◆ Problem to solve
Reproduce the lines from the one containing "Locate an element" through the one containing "This screenshot has height=720, width=1280.", both included, and nothing else.

◆ Records supplied
** Begin **

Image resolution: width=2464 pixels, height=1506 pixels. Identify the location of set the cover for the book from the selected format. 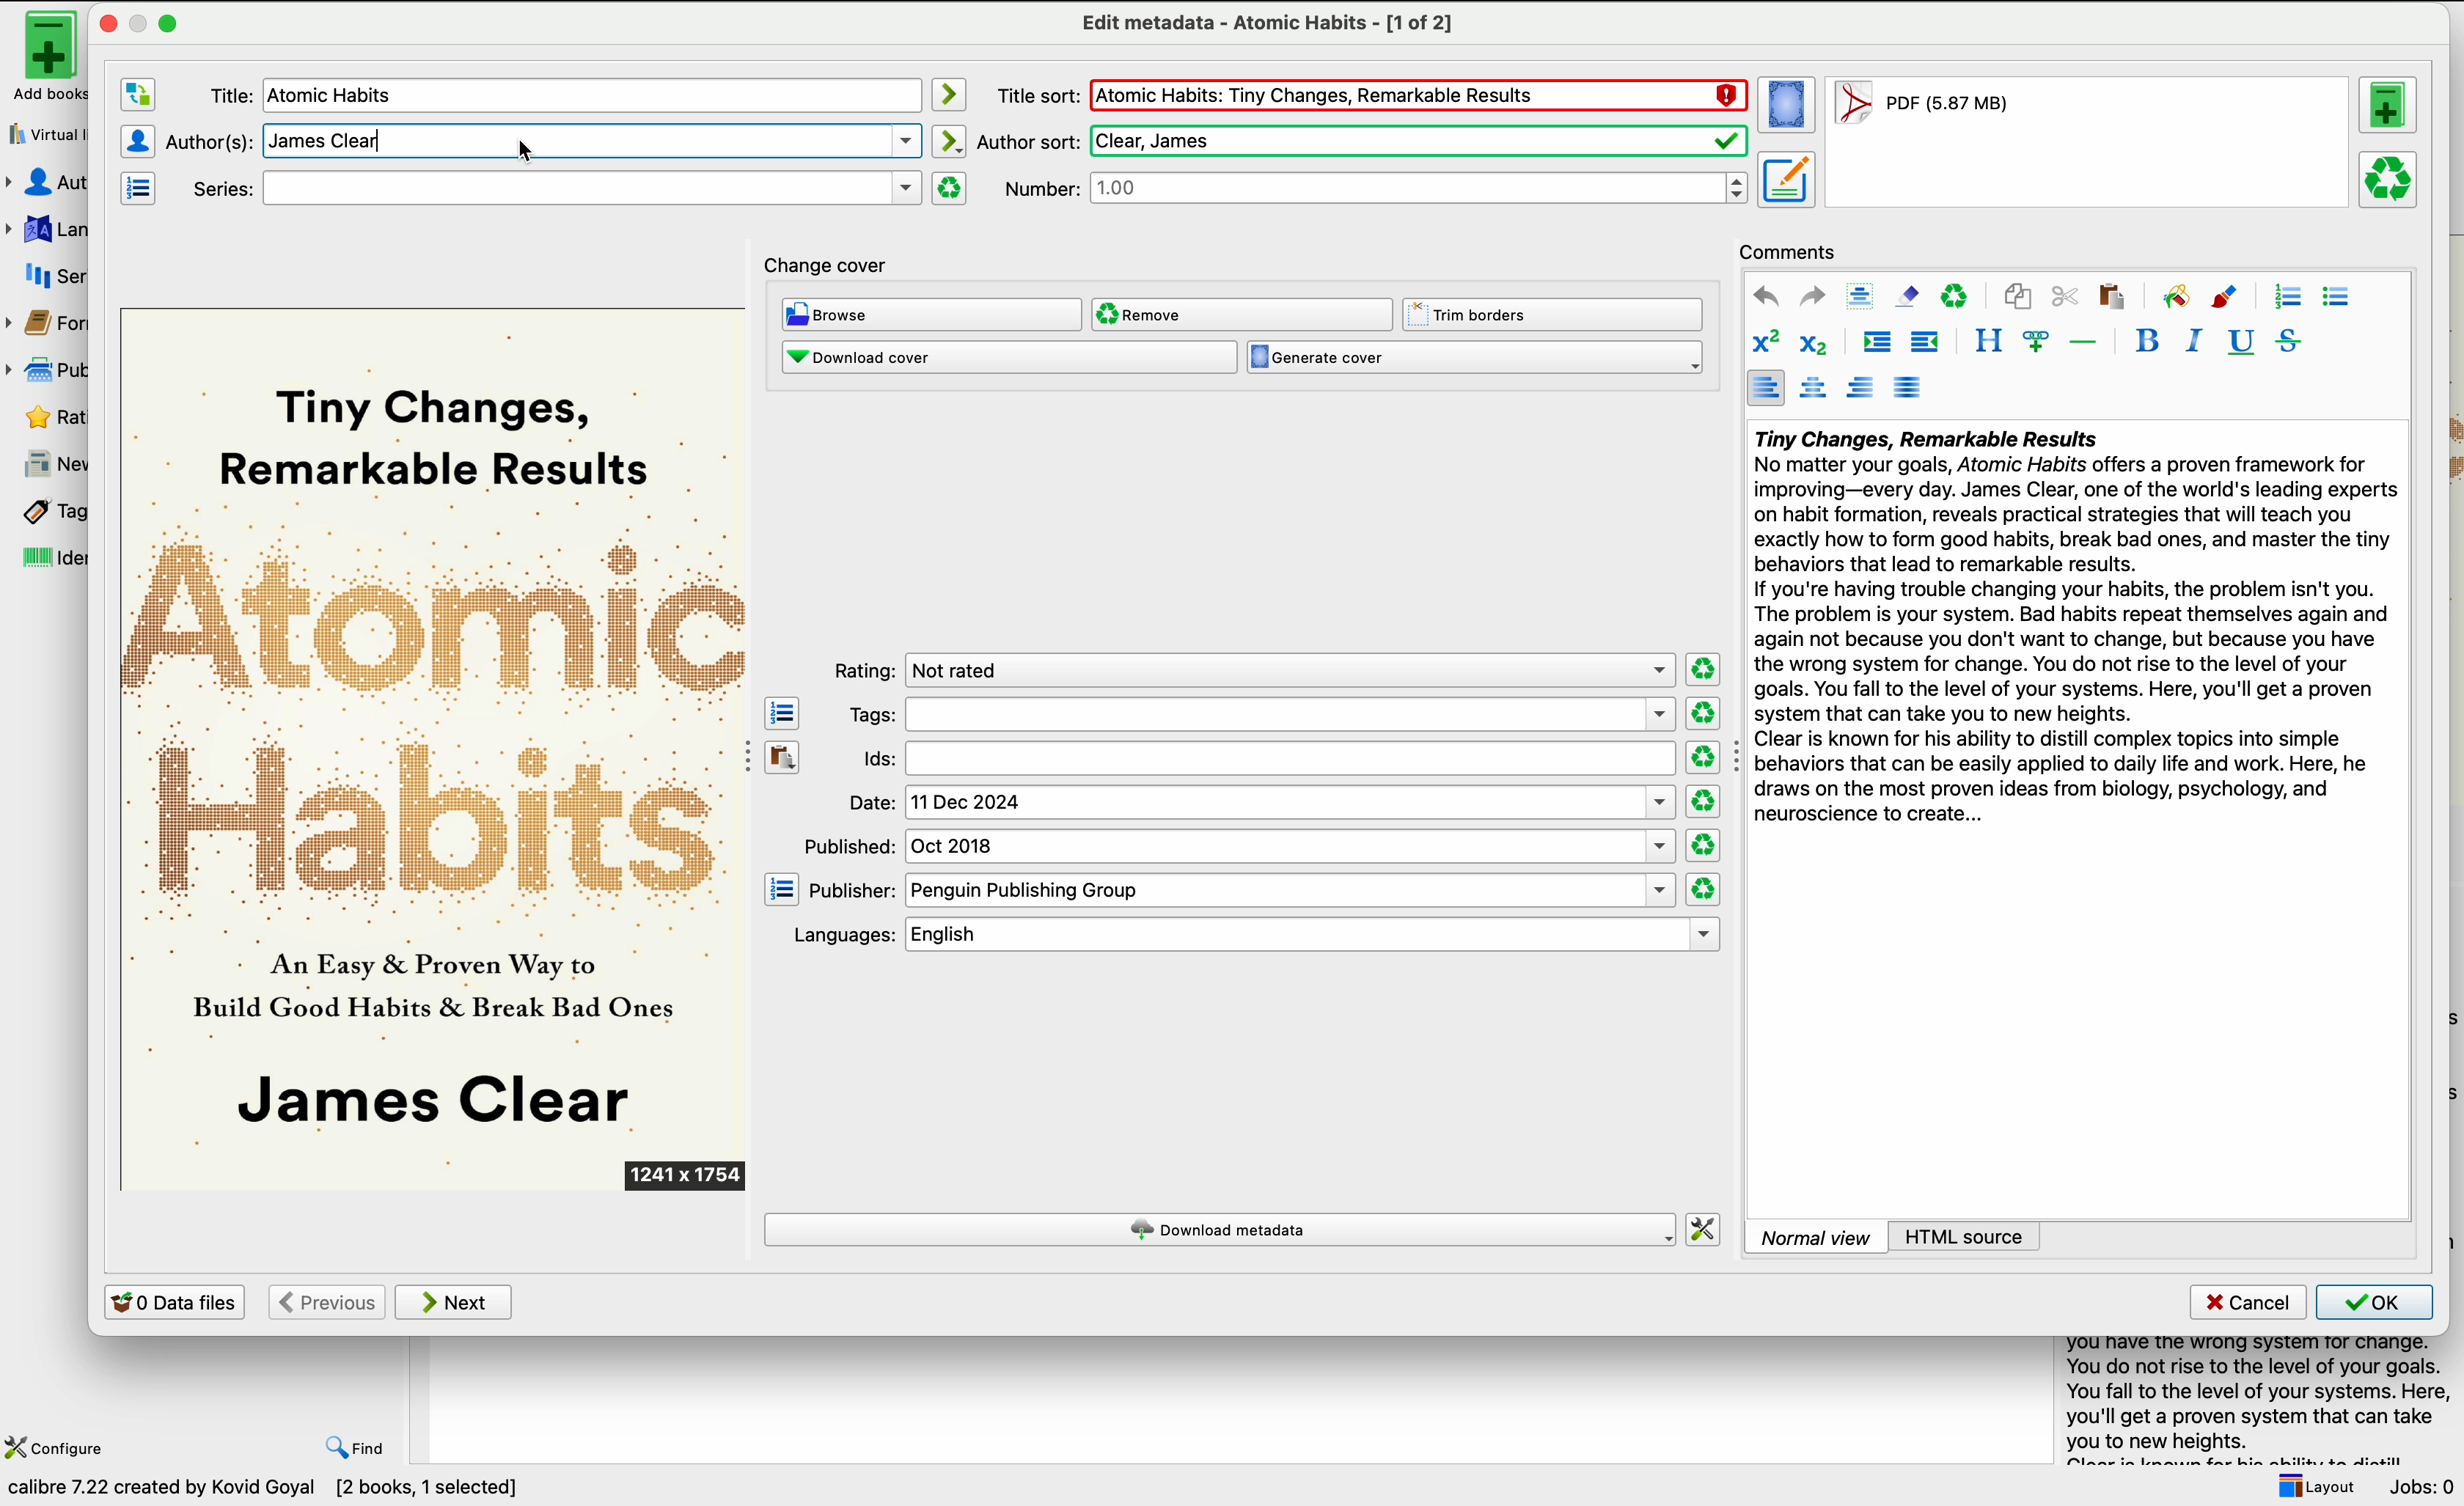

** End **
** Begin **

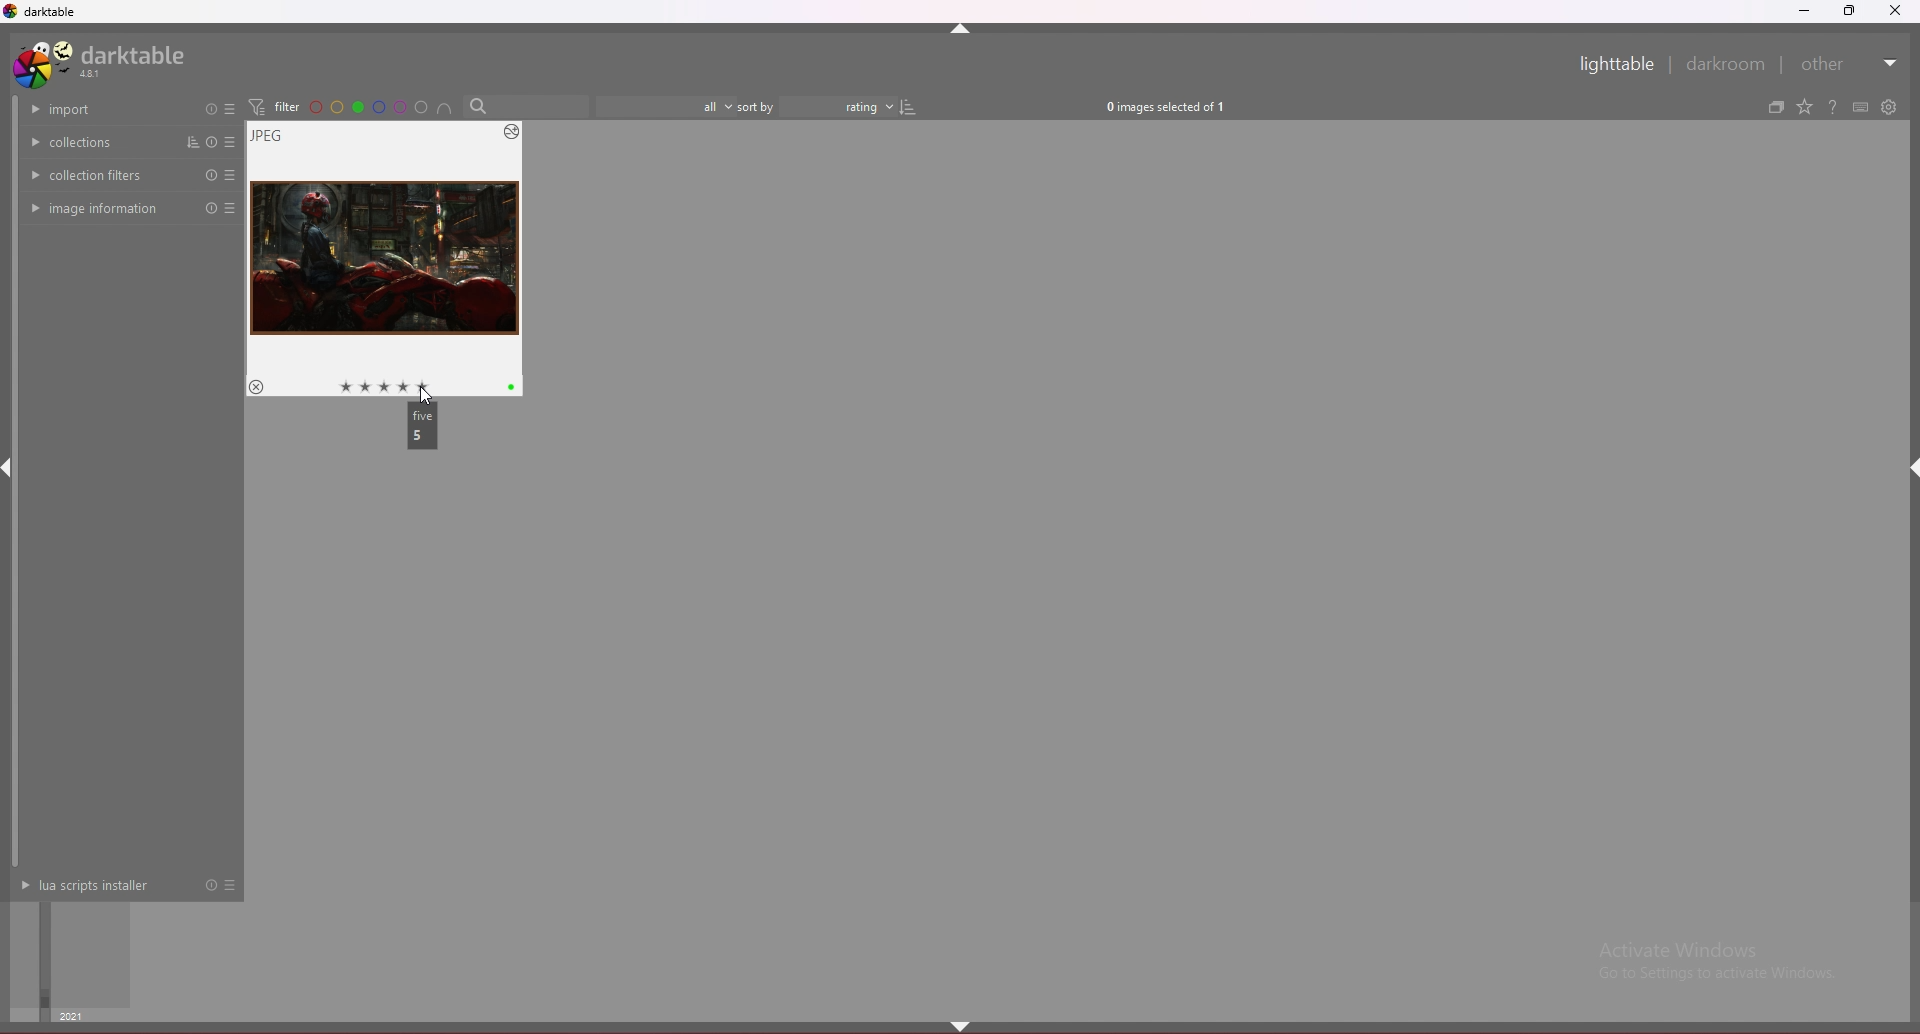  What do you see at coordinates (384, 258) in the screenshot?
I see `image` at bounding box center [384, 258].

** End **
** Begin **

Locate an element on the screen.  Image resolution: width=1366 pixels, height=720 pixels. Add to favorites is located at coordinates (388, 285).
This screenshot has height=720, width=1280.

** End **

◆ The reply
Locate an element on the screen.  Image resolution: width=1366 pixels, height=720 pixels. Add to favorites is located at coordinates (388, 285).
This screenshot has height=720, width=1280.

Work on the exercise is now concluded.